These bills impact the lives of people living in Pennsylvania every day.

Each week The Sentinel will highlight one of the bills that has not received widespread attention.

About the bill

There are six restaurants in Pennsylvania that serve shark fin soup, according to the Animal Welfare Institute.

Five of those restaurants are in Philadelphia and one is in Pittsburgh, according to the wildlife advocacy organization’s website.

A bill sponsored by Sen. Richard Alloway, R-Shippensburg, and Sen. Daylin Leach, D-Delaware County, aims to bring that number down to zero.

The two have sponsored Senate Bill 577, which bans the sale, possession or distribution of shark fins.

The practice of shark finning, something the two wrote in a co-sponsorship letter as being “brutal and wasteful,” is currently illegal under federal law. However, the possession, sale and distribution of fins is not.

“Shark finning consists of catching a shark, cutting off its fin and or tail and then dumping the animal back in the water to starve or suffocate,” according to a co-sponsorship letter from Leach and Alloway.
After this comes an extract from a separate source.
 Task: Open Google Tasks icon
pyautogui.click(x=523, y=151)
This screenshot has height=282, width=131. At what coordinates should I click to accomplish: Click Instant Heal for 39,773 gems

SB 577 makes it a separate summary offense for every shark fin sold, possessed or distributed.

“The market for shark fins is what drives this brutal practice and the over fishing that accompanies it,” the co-sponsorship letter stated. “Pennsylvania can help impact the demand for shark fins and thereby reduce this practice by banning the possession and sale of shark fins and tails within our borders.”

There are 10 states, including Maryland, Delaware and New York, with similar bans, according to the Animal Welfare Institute.